‘WE’RE TEACHING UNIVERSITY STUDENTS LIES’ – AN INTERVIEW WITH DR. JORDAN PETERSON:

My primary interest has always been the psychology of belief. Partly religious belief, and ideology as a sub-category of religious belief. One of Jung’s propositions was that whatever a person values most highly is their god. If people think they are atheistic, it means is they are unconscious of their gods. In a sophisticated religious system, there is a positive and negative polarity. Ideologies simplify that polarity and, in doing so, demonize and oversimplify. I got interested in ideology, in a large part, because I got interested in what happened in Nazi Germany, the Soviet Union, the Cultural Revolution in China, and equivalent occurrences in other places in the world. Mostly I concentrated on Nazi Germany and the Soviet Union. I was particularly interested in what led people to commit atrocities in service of their belief.

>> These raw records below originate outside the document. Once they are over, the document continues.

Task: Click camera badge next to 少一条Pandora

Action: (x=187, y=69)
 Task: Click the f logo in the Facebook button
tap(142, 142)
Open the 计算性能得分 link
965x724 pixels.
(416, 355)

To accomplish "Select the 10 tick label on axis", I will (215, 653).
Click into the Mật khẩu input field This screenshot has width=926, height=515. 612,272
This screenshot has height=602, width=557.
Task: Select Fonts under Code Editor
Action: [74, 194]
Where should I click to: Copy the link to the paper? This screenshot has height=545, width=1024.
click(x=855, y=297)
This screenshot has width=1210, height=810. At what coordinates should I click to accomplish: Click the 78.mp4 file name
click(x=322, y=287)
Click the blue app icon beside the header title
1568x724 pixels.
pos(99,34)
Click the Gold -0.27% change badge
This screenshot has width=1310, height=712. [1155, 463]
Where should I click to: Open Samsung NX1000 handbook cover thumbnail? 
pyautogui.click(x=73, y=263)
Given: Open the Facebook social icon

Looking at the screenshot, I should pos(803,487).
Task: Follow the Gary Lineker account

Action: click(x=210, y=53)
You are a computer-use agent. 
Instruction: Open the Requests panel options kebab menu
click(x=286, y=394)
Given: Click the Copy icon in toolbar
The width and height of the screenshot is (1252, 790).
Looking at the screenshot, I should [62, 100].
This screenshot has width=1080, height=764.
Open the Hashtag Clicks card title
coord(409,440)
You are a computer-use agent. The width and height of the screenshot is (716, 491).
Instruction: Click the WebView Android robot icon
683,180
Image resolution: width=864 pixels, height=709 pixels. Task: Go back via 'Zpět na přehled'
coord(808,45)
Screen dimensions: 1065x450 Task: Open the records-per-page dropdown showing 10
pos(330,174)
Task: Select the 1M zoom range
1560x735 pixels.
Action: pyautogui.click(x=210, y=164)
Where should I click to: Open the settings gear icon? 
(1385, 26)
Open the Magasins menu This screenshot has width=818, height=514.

The motto of the Holocaust Museum in Washington is “we must never forget.” I’ve learned that you cannot remember what you don’t understand. People don’t understand the Holocaust, and they don’t understand what happened in Russia. I have this course called “Maps of Meaning,” which is based on a book I wrote by the same name, and it outlines these ideas. One of the things that I’m trying to convince my students of is that if they had been in Germany in the 1930s, they would have been Nazis. Everyone thinks “Not me,” and that’s not right. It was mostly ordinary people who committed the atrocities that characterized Nazi Germany and the Soviet Union.

Part of the reason I got embroiled in this [gender identity] controversy was because of what I know about how things went wrong in the Soviet Union. Many of the doctrines that underlie the legislation that I’ve been objecting to share structural similarities with the Marxist ideas that drove Soviet Communism. The thing I object to the most was the insistence that people use these made up words like ‘xe’ and ‘xer’ that are the construction of authoritarians. There isn’t a hope in hell that I’m going to use their language, because I know where that leads.

Read the whole thing.

(Via SDA.)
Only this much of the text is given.